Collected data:
● ● ●

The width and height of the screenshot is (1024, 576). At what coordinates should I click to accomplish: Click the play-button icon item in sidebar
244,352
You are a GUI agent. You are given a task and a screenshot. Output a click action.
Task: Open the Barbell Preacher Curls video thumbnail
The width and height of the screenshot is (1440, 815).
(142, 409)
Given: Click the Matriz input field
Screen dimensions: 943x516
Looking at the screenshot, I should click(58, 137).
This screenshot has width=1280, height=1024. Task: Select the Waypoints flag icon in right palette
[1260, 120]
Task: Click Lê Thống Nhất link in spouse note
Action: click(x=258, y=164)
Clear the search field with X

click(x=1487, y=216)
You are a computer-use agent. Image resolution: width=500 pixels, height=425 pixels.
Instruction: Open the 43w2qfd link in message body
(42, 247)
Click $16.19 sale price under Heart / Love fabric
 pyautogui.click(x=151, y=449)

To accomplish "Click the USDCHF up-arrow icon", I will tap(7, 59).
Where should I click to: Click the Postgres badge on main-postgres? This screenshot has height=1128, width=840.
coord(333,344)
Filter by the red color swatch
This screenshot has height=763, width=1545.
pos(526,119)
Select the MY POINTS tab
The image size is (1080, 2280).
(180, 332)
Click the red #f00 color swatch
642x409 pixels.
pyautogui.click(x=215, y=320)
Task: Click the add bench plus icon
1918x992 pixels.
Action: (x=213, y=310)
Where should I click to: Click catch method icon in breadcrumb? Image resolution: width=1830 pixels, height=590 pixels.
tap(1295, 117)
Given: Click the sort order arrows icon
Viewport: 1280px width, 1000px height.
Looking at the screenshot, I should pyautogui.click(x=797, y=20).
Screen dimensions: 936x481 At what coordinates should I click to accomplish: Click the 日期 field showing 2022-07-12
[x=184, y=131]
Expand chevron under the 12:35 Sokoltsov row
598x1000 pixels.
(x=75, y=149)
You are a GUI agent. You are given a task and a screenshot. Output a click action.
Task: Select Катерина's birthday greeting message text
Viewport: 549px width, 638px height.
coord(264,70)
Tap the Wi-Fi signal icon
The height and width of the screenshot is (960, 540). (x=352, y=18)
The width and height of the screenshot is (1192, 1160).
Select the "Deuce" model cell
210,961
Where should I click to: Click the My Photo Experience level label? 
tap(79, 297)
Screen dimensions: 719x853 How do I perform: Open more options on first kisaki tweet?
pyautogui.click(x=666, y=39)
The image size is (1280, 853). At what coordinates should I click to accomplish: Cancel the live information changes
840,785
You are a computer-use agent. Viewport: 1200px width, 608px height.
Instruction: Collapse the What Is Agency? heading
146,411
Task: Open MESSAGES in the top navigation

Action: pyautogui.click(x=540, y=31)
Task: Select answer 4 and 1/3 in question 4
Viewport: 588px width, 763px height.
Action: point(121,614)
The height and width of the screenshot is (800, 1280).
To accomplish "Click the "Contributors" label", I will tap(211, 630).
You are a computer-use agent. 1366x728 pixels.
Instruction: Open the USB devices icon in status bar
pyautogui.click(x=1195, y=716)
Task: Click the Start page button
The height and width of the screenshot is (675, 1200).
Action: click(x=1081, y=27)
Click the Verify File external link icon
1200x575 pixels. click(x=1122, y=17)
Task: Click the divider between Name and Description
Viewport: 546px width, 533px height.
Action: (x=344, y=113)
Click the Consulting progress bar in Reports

● ● ●

What to do | Please transcribe each of the entries, exactly as written.

Answer space |
The width and height of the screenshot is (1024, 576). At what coordinates should I click to accomplish: Click the play-button icon item in sidebar
244,352
You are a GUI agent. You are given a task and a screenshot. Output a click action.
Task: Open the Barbell Preacher Curls video thumbnail
The width and height of the screenshot is (1440, 815).
(142, 409)
Given: Click the Matriz input field
Screen dimensions: 943x516
Looking at the screenshot, I should click(58, 137).
This screenshot has width=1280, height=1024. Task: Select the Waypoints flag icon in right palette
[1260, 120]
Task: Click Lê Thống Nhất link in spouse note
Action: click(x=258, y=164)
Clear the search field with X

click(x=1487, y=216)
You are a computer-use agent. Image resolution: width=500 pixels, height=425 pixels.
Instruction: Open the 43w2qfd link in message body
(42, 247)
Click $16.19 sale price under Heart / Love fabric
 pyautogui.click(x=151, y=449)

To accomplish "Click the USDCHF up-arrow icon", I will tap(7, 59).
Where should I click to: Click the Postgres badge on main-postgres? This screenshot has height=1128, width=840.
coord(333,344)
Filter by the red color swatch
This screenshot has height=763, width=1545.
pos(526,119)
Select the MY POINTS tab
The image size is (1080, 2280).
(180, 332)
Click the red #f00 color swatch
642x409 pixels.
pyautogui.click(x=215, y=320)
Task: Click the add bench plus icon
1918x992 pixels.
Action: (x=213, y=310)
Where should I click to: Click catch method icon in breadcrumb? Image resolution: width=1830 pixels, height=590 pixels.
tap(1295, 117)
Given: Click the sort order arrows icon
Viewport: 1280px width, 1000px height.
Looking at the screenshot, I should pyautogui.click(x=797, y=20).
Screen dimensions: 936x481 At what coordinates should I click to accomplish: Click the 日期 field showing 2022-07-12
[x=184, y=131]
Expand chevron under the 12:35 Sokoltsov row
598x1000 pixels.
(x=75, y=149)
You are a GUI agent. You are given a task and a screenshot. Output a click action.
Task: Select Катерина's birthday greeting message text
Viewport: 549px width, 638px height.
coord(264,70)
Tap the Wi-Fi signal icon
The height and width of the screenshot is (960, 540). (x=352, y=18)
The width and height of the screenshot is (1192, 1160).
Select the "Deuce" model cell
210,961
Where should I click to: Click the My Photo Experience level label? 
tap(79, 297)
Screen dimensions: 719x853 How do I perform: Open more options on first kisaki tweet?
pyautogui.click(x=666, y=39)
The image size is (1280, 853). At what coordinates should I click to accomplish: Cancel the live information changes
840,785
You are a computer-use agent. Viewport: 1200px width, 608px height.
Instruction: Collapse the What Is Agency? heading
146,411
Task: Open MESSAGES in the top navigation

Action: pyautogui.click(x=540, y=31)
Task: Select answer 4 and 1/3 in question 4
Viewport: 588px width, 763px height.
Action: point(121,614)
The height and width of the screenshot is (800, 1280).
To accomplish "Click the "Contributors" label", I will tap(211, 630).
You are a computer-use agent. 1366x728 pixels.
Instruction: Open the USB devices icon in status bar
pyautogui.click(x=1195, y=716)
Task: Click the Start page button
The height and width of the screenshot is (675, 1200).
Action: click(x=1081, y=27)
Click the Verify File external link icon
1200x575 pixels. click(x=1122, y=17)
Task: Click the divider between Name and Description
Viewport: 546px width, 533px height.
Action: (x=344, y=113)
Click the Consulting progress bar in Reports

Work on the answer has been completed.